**Exercise data**.
** BEGIN **
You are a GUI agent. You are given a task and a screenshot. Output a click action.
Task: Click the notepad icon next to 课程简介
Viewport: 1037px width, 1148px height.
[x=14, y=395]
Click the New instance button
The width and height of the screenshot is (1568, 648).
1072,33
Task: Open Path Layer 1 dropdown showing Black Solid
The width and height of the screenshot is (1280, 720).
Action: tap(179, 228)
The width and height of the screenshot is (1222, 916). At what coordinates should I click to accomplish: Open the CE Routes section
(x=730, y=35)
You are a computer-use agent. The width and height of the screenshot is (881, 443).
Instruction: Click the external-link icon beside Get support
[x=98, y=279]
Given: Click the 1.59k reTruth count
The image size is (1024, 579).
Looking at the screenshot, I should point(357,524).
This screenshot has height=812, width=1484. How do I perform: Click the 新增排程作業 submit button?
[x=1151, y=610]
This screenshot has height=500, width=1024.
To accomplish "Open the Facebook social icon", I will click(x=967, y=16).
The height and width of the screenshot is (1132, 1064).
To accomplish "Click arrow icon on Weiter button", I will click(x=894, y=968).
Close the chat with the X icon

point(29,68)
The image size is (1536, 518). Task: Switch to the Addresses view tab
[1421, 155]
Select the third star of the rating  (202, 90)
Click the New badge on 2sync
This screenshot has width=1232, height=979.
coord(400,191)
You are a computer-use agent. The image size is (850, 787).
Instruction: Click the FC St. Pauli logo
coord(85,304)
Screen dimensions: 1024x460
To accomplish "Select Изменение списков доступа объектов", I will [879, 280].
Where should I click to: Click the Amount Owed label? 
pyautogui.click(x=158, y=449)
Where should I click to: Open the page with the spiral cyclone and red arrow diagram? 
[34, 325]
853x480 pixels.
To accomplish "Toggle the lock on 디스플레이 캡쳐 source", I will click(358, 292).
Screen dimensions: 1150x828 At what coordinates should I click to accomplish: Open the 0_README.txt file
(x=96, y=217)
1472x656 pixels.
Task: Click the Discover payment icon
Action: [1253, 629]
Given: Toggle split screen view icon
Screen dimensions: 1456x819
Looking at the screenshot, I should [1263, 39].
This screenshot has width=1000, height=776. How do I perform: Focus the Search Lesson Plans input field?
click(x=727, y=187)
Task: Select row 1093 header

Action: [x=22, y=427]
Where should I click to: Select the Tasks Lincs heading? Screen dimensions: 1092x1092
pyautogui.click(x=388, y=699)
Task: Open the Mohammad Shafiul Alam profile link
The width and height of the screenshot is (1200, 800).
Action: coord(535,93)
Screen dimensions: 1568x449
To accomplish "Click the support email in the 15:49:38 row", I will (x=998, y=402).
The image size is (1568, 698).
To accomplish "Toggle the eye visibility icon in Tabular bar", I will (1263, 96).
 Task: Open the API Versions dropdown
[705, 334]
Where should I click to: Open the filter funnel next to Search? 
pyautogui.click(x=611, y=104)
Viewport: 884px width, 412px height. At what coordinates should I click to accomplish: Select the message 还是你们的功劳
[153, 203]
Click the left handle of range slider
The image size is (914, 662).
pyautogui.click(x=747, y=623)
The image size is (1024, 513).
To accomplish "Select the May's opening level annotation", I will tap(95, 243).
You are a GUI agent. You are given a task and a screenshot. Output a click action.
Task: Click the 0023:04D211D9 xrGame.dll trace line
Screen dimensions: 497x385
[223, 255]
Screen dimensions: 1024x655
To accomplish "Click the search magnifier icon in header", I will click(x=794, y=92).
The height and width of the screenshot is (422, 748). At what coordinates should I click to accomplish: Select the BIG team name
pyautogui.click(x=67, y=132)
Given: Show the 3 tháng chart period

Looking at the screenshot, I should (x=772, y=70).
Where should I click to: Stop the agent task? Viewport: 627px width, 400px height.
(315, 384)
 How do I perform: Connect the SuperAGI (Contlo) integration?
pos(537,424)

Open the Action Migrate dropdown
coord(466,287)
** END **
**Problem description**. Reproduce the listing above verbatim, from its first line to its last, with no changes.

**Written solution**.
You are a GUI agent. You are given a task and a screenshot. Output a click action.
Task: Click the notepad icon next to 课程简介
Viewport: 1037px width, 1148px height.
[x=14, y=395]
Click the New instance button
The width and height of the screenshot is (1568, 648).
1072,33
Task: Open Path Layer 1 dropdown showing Black Solid
The width and height of the screenshot is (1280, 720).
Action: tap(179, 228)
The width and height of the screenshot is (1222, 916). At what coordinates should I click to accomplish: Open the CE Routes section
(x=730, y=35)
You are a computer-use agent. The width and height of the screenshot is (881, 443).
Instruction: Click the external-link icon beside Get support
[x=98, y=279]
Given: Click the 1.59k reTruth count
The image size is (1024, 579).
Looking at the screenshot, I should point(357,524).
This screenshot has height=812, width=1484. How do I perform: Click the 新增排程作業 submit button?
[x=1151, y=610]
This screenshot has height=500, width=1024.
To accomplish "Open the Facebook social icon", I will click(x=967, y=16).
The height and width of the screenshot is (1132, 1064).
To accomplish "Click arrow icon on Weiter button", I will click(x=894, y=968).
Close the chat with the X icon

point(29,68)
The image size is (1536, 518). Task: Switch to the Addresses view tab
[1421, 155]
Select the third star of the rating  (202, 90)
Click the New badge on 2sync
This screenshot has width=1232, height=979.
coord(400,191)
You are a computer-use agent. The image size is (850, 787).
Instruction: Click the FC St. Pauli logo
coord(85,304)
Screen dimensions: 1024x460
To accomplish "Select Изменение списков доступа объектов", I will [879, 280].
Where should I click to: Click the Amount Owed label? 
pyautogui.click(x=158, y=449)
Where should I click to: Open the page with the spiral cyclone and red arrow diagram? 
[34, 325]
853x480 pixels.
To accomplish "Toggle the lock on 디스플레이 캡쳐 source", I will click(358, 292).
Screen dimensions: 1150x828 At what coordinates should I click to accomplish: Open the 0_README.txt file
(x=96, y=217)
1472x656 pixels.
Task: Click the Discover payment icon
Action: [1253, 629]
Given: Toggle split screen view icon
Screen dimensions: 1456x819
Looking at the screenshot, I should [1263, 39].
This screenshot has width=1000, height=776. How do I perform: Focus the Search Lesson Plans input field?
click(x=727, y=187)
Task: Select row 1093 header

Action: [x=22, y=427]
Where should I click to: Select the Tasks Lincs heading? Screen dimensions: 1092x1092
pyautogui.click(x=388, y=699)
Task: Open the Mohammad Shafiul Alam profile link
The width and height of the screenshot is (1200, 800).
Action: coord(535,93)
Screen dimensions: 1568x449
To accomplish "Click the support email in the 15:49:38 row", I will (x=998, y=402).
The image size is (1568, 698).
To accomplish "Toggle the eye visibility icon in Tabular bar", I will (1263, 96).
 Task: Open the API Versions dropdown
[705, 334]
Where should I click to: Open the filter funnel next to Search? 
pyautogui.click(x=611, y=104)
Viewport: 884px width, 412px height. At what coordinates should I click to accomplish: Select the message 还是你们的功劳
[153, 203]
Click the left handle of range slider
The image size is (914, 662).
pyautogui.click(x=747, y=623)
The image size is (1024, 513).
To accomplish "Select the May's opening level annotation", I will tap(95, 243).
You are a GUI agent. You are given a task and a screenshot. Output a click action.
Task: Click the 0023:04D211D9 xrGame.dll trace line
Screen dimensions: 497x385
[223, 255]
Screen dimensions: 1024x655
To accomplish "Click the search magnifier icon in header", I will click(x=794, y=92).
The height and width of the screenshot is (422, 748). At what coordinates should I click to accomplish: Select the BIG team name
pyautogui.click(x=67, y=132)
Given: Show the 3 tháng chart period

Looking at the screenshot, I should (x=772, y=70).
Where should I click to: Stop the agent task? Viewport: 627px width, 400px height.
(315, 384)
 How do I perform: Connect the SuperAGI (Contlo) integration?
pos(537,424)

Open the Action Migrate dropdown
coord(466,287)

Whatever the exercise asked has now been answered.